## PROBLEM DESCRIPTION
Once the line containing "Where should I click to: Check" is found, retype it and each line after it through the last entry below, word for word, and nothing else.
(Beginning of RECORD EXTRACTS)
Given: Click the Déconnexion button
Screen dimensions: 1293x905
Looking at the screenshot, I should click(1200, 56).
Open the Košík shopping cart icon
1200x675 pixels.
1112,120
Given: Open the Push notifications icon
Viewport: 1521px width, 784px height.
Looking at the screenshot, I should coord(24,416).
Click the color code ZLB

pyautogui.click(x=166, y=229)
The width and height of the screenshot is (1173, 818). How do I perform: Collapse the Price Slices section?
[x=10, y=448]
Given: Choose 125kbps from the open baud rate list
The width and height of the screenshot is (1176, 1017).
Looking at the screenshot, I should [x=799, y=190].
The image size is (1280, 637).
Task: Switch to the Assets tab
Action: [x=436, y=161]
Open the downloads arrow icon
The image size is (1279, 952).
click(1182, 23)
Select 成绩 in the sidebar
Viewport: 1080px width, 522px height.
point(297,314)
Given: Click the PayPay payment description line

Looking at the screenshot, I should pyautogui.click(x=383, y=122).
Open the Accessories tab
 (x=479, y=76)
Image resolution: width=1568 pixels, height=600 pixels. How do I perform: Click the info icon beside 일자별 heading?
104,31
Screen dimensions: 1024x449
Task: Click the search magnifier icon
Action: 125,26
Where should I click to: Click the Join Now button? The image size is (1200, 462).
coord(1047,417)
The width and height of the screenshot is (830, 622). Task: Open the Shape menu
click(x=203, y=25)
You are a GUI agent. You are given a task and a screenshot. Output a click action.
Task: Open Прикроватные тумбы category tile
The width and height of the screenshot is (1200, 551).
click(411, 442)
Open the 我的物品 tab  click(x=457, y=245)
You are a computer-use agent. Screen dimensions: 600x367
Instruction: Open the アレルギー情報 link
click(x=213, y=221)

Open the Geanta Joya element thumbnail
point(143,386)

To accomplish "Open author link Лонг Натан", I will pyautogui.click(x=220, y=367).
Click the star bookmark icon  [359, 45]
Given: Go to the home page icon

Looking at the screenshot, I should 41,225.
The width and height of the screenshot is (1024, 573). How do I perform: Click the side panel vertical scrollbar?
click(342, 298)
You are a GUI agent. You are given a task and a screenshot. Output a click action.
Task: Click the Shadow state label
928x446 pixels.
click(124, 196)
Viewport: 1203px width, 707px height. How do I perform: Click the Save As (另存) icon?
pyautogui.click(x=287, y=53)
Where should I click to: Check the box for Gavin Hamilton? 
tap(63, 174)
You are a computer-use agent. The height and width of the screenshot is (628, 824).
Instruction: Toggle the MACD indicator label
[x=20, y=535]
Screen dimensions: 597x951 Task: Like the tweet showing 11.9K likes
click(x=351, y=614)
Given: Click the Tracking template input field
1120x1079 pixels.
(End of RECORD EXTRACTS)
## THE ANSWER
Where should I click to: Check the box for Gavin Hamilton? 
tap(63, 174)
You are a computer-use agent. The height and width of the screenshot is (628, 824).
Instruction: Toggle the MACD indicator label
[x=20, y=535]
Screen dimensions: 597x951 Task: Like the tweet showing 11.9K likes
click(x=351, y=614)
Given: Click the Tracking template input field
1120x1079 pixels.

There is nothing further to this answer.